Maybe because that’s so often what it turns into. Maybe I rush into projects because I know that, if I don’t, it’ll become just another entry on my Eternal To-Do List, and I’ll never see it through to completion.
But my ideas deserve more than that. They are project that deserve to get done, but they deserve to get done well, you
🎉 🎉 🎉 Let’s Pace Ourselves 2K19! 🎉 🎉 🎉
Remember that there will be a tomorrow. I mean, not forever, obviously, but let’s not dwell on the existential bummer that is mortality. My point is, yeah, sure, you don’t want to drag your feet on getting things done, but let’s, like, set up a timeline, or find a consistent chunk of time to devote to working on projects.
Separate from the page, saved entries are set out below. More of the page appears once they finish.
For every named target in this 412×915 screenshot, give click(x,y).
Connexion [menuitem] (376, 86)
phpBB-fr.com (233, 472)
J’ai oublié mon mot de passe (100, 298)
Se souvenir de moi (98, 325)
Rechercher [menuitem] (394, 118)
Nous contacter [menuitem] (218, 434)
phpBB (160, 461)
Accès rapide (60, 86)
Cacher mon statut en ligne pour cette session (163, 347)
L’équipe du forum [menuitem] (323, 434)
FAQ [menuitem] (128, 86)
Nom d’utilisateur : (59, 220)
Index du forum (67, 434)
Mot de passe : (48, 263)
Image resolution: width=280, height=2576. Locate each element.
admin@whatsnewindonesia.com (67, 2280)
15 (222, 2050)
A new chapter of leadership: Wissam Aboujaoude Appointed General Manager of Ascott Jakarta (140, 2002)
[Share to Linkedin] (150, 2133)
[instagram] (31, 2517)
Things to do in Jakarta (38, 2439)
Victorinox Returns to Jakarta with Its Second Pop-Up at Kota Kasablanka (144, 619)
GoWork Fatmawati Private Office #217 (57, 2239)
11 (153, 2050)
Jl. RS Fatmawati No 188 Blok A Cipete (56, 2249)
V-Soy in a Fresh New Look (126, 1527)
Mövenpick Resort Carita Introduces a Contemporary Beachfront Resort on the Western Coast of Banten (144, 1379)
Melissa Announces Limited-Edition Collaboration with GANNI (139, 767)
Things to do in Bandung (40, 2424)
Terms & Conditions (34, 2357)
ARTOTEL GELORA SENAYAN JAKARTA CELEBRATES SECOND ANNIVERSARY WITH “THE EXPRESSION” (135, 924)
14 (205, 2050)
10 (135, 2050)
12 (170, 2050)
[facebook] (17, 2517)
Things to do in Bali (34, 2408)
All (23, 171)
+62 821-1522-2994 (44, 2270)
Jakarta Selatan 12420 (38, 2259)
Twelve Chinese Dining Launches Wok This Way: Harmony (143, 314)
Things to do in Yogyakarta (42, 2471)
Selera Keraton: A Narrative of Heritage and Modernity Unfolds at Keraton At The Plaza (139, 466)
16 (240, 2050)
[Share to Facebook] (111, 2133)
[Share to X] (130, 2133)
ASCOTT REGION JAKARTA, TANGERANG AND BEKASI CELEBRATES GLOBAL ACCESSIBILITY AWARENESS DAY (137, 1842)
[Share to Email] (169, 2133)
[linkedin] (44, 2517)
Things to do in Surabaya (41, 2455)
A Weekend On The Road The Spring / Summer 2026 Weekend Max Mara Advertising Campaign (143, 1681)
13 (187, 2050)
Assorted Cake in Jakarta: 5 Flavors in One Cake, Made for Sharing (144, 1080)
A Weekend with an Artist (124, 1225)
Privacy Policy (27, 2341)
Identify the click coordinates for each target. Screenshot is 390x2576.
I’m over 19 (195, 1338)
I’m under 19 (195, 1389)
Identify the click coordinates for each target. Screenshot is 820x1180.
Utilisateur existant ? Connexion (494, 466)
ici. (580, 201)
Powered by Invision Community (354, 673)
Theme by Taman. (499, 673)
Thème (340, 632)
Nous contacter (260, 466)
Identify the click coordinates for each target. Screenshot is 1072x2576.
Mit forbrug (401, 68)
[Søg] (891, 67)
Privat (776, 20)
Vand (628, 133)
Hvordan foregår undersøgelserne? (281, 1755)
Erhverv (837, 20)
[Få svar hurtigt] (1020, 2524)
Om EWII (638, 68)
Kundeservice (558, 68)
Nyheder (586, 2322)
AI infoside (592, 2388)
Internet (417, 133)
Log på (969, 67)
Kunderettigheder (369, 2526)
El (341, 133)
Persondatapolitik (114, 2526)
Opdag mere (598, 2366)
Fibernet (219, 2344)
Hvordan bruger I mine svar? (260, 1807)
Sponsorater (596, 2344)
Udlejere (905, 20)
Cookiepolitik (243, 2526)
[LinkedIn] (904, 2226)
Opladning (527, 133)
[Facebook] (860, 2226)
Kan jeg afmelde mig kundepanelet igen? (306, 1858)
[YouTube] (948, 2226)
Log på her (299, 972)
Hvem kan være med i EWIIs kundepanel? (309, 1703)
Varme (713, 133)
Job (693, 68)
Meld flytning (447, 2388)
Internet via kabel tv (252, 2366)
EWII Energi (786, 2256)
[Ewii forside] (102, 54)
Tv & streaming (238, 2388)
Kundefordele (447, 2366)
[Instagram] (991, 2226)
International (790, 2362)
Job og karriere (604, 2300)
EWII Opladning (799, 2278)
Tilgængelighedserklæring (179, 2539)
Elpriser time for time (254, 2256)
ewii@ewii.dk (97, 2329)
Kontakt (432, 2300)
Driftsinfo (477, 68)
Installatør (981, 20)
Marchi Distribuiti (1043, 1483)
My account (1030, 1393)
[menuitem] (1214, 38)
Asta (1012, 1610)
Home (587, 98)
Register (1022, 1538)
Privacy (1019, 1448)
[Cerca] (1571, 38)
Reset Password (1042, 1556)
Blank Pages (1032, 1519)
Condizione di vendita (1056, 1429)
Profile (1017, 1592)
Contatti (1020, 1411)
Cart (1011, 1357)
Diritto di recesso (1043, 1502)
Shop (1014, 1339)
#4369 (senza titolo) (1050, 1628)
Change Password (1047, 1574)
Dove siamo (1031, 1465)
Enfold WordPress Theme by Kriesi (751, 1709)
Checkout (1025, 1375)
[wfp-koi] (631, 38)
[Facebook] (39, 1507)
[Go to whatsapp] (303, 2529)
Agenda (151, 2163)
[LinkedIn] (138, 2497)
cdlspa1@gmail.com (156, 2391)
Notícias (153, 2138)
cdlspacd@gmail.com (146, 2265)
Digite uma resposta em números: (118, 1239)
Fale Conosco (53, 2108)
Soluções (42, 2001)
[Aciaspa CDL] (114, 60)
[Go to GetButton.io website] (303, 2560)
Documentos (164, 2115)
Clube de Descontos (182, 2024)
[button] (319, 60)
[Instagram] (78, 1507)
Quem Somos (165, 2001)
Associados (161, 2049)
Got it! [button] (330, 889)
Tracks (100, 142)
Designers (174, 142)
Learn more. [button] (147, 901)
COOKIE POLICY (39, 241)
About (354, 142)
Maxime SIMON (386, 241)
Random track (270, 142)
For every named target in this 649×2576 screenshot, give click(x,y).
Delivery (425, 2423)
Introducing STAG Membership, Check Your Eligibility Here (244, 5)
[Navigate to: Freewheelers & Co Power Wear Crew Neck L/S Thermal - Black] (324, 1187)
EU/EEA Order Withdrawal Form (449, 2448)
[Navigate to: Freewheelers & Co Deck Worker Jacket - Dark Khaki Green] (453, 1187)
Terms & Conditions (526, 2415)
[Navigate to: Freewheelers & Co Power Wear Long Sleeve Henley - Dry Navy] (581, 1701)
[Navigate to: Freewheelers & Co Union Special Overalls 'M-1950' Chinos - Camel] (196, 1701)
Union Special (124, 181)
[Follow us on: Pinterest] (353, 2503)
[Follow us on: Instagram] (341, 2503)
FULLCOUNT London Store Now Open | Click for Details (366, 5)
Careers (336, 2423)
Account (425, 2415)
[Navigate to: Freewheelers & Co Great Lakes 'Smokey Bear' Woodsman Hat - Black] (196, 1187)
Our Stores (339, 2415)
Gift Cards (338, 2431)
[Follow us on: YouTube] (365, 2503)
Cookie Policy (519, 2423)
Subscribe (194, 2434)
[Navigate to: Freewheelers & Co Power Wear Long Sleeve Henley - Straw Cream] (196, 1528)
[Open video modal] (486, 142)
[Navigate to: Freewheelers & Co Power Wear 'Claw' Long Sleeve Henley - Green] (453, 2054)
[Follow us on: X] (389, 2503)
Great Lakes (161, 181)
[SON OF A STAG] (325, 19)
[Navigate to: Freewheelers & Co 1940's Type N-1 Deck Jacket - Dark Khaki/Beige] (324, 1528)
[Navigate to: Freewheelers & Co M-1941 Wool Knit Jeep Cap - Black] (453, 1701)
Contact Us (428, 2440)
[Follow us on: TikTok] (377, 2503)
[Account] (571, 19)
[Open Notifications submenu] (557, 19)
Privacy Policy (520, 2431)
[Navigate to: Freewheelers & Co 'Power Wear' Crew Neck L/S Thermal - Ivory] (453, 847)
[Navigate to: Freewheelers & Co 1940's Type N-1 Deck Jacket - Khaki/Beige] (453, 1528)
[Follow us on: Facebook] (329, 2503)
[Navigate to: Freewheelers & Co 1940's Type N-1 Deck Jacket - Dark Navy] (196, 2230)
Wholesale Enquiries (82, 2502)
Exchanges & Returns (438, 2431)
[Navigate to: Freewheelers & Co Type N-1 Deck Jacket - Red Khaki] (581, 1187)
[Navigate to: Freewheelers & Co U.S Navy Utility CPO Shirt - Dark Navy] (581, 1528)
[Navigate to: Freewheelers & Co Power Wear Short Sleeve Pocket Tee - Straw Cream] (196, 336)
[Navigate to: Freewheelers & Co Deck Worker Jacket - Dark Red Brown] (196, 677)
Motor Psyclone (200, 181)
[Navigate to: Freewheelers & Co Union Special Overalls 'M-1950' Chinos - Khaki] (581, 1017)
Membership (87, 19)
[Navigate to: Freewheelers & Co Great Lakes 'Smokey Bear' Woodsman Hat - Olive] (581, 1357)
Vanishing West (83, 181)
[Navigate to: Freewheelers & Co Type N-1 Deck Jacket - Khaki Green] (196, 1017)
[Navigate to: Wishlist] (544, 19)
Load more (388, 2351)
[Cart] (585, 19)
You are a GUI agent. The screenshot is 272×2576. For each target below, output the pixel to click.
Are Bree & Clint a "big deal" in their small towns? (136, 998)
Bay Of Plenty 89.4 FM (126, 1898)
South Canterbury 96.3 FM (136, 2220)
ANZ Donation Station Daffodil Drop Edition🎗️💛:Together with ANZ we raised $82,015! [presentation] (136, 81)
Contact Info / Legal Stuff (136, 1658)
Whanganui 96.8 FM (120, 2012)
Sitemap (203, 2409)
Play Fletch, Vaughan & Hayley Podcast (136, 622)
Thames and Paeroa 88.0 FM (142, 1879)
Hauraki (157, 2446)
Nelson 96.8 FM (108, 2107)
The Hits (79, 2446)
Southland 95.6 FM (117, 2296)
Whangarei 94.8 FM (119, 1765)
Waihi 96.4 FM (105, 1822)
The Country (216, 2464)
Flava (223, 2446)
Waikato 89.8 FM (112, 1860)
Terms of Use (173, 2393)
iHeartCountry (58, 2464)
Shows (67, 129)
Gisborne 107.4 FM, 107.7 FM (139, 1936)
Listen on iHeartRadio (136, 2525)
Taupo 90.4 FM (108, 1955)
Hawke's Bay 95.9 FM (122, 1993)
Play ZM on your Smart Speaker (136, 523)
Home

On that note…
Find a reliable time to devote to working on projects – a little time each day to brainstorm and work through ideas, and a larger chunk of time at least once a week devoted to actually working. Knowing that you have that time coming up (instead of perpetually asking yourself, “when am I going to get this done?”) mollifies some of that anxiety and restless energy that normally makes jumping into a project just to get it done seem like a good idea.
Find a place to work, and keep your supplies on hand, organized, and accessible. Good job, Jess, you are actually making some headway in this direction already. The craft room (ahem, basement) is starting to actually look inhabitable, and your art supplies are corralled, organized, and easy to find (for once in your life). Now you can find what you need when you need it, instead of getting frustrated, grabbing whatever’s on hand, and regretting it in the finished result.
Carry around a notebook (for me it will be two, one for art, one for writing) to jot, sketch, and plan projects. Date them. Choose one (two, tops) at a time to work on. You have a huge problem with 1.) forgetting your “best” ideas, and 2.) having ideas that are woefully un/underdeveloped. Jot them down. Flesh them out. Let them sit and come back to them. See if you can improve. Cycle through this process at least once before you even think of sitting down to work.
Do not start new projects until you finish the current ones. No, not even if you get stuck. If you get stuck, open that notebook back up. See where you went wrong. See what you could do differently. Run to your blog or Twitter or your artsy friends on Facebook and ask them to take a second look, ask them for advice, ask them for new perspective on the problem. It feels better (and is better for your mental health) to have one or two projects in meaningfully and thoughtfully in production than to have a dozen nascent projects being hastily and sloppily thrown together.
I don’t think I’ve asked you all yet; what are your creative goals for this year? Is there a particular project you want to tackle, or are you like me, and interested in developing a reliable method to make creativity as a meaningful part of your life?